Lors d’un sombre incendie du conservatoire de la rue Le Peletier à Paris en octobre 1873, un jeune pianiste aurait eu le visage brûlé et sa fiancée, une jeune ballerine, y aurait perdu la vie. Telle est la sombre genèse qui donna naissance au célèbre roman “Le Fantôme de l’Opéra” de Gaston Leroux et à ses nombreuses adaptations, telle que la comédie musicale d’Andrew Lloyd Webber.

Suite à ce dramatique incendie, l’inconsolable pianiste, défiguré, aurait trouvé refuge dans les souterrains de l’Opéra Garnier et y aurait séjourné jusqu’à sa mort. Il aurait vécu à proximité du lac présent sous l’Opéra, consacrant la fin de sa vie à son art et à l’achèvement de son œuvre, un hymne à l’amour et à la mort. Son cadavre n’ayant jamais été retrouvé, on pense qu’il fut confondu avec les corps des communards. 
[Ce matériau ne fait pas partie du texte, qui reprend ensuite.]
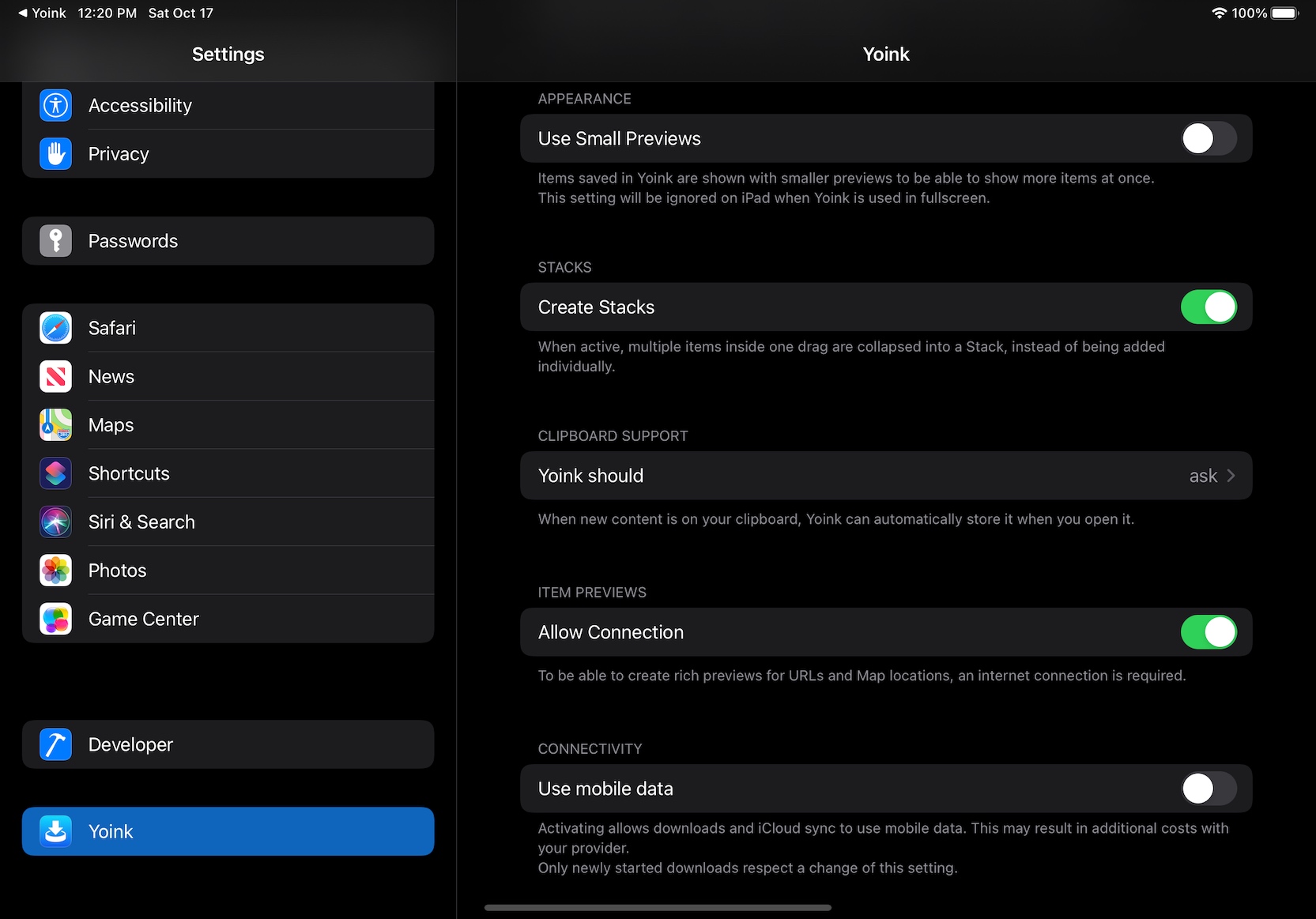Tap the Photos flower icon
Screen dimensions: 1316x919
[55, 571]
De la même façon que le Frankenstein (1817) de Mary Shelley ou le Dracula (1897) de Bram Stoker, Le Fantôme de l’Opéra (1910) de Gaston Leroux fait partie de ces œuvres qui, parce qu’elles fondent des mythes, se sont rapidement enracinées dans l’imaginaire collectif. L’auteur relate des événements étranges : un lustre effondré pendant une représentation, un machiniste retrouvé pendu et les directeurs de l’Opéra se voyant réclamer 20 000 francs par mois de la part d’un certain « Fantôme de l’Opéra » ; celui-là même qui exige que la loge numéro 5 lui soit réservée. 

Lorsque l’histoire est adaptée sur les planches de théâtres, l’intrigue est concentrée autour de la romance entre la belle soprano, Christine Daaé et le mystérieux fantôme vivant dans le labyrinthe souterrain de l’Opéra de Paris.  Le soi-disant fantôme élèvera Christine et l’utilisera pour faire exécuter son œuvre avant-gardiste le Don Juan Triomphant. À l’origine d’une telle adaptation, nous retrouvons en 1986 le célèbre compositeur britannique Andrew Lloyd Webber et le non moins célèbre producteur Cameron Mackintosh. Les paroles sont de Charles Hart et le livret de Richard Stilgoe.

Andrew Lloyd Webber compose Le Fantôme de l’Opéra et ses envolées lyriques insensées, sur-mesure pour sa compagne Sarah Brightman qui interprète le rôle principal de l’innocente Christine Daaé. Insensés, le sont tout autant les décors et les costumes : les décors baroques basés sur les tableaux de Degas confèrent au spectacle une poésie intemporelle et les 230 costumes, chacun comportant environ dix pièces – des chaussures aux chapeaux en passant par les bas et les perruques ; elles sont l’œuvre de la célèbre Maria Björnson et son sens unique de l’expressionnisme romantique.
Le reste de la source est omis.